=== DATA FOR THIS TASK ===
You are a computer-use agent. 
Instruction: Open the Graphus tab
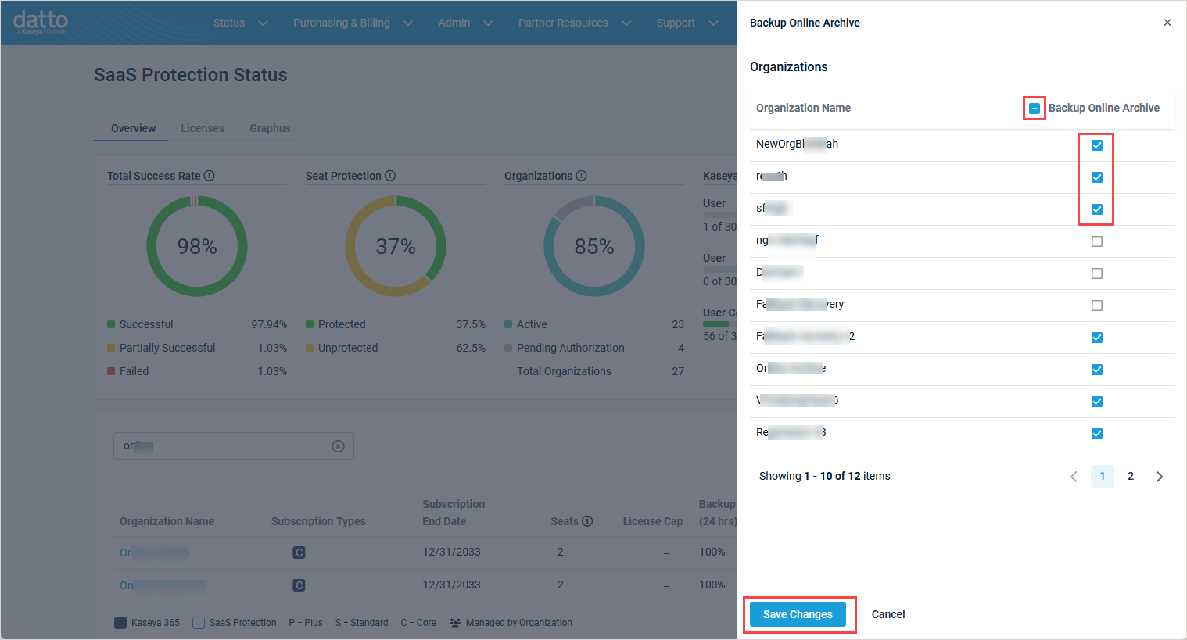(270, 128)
===
=== DATA FOR THIS TASK ===
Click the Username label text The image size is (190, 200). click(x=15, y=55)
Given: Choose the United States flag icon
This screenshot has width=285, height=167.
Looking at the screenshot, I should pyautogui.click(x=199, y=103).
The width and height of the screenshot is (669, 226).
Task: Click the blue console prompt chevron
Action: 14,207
===
Beginning at the line with "Click the Username" and ending at the line with "Given: Choose the United States flag icon", reproduce each line of the data above exactly, and add no other lines.

Click the Username label text The image size is (190, 200). click(x=15, y=55)
Given: Choose the United States flag icon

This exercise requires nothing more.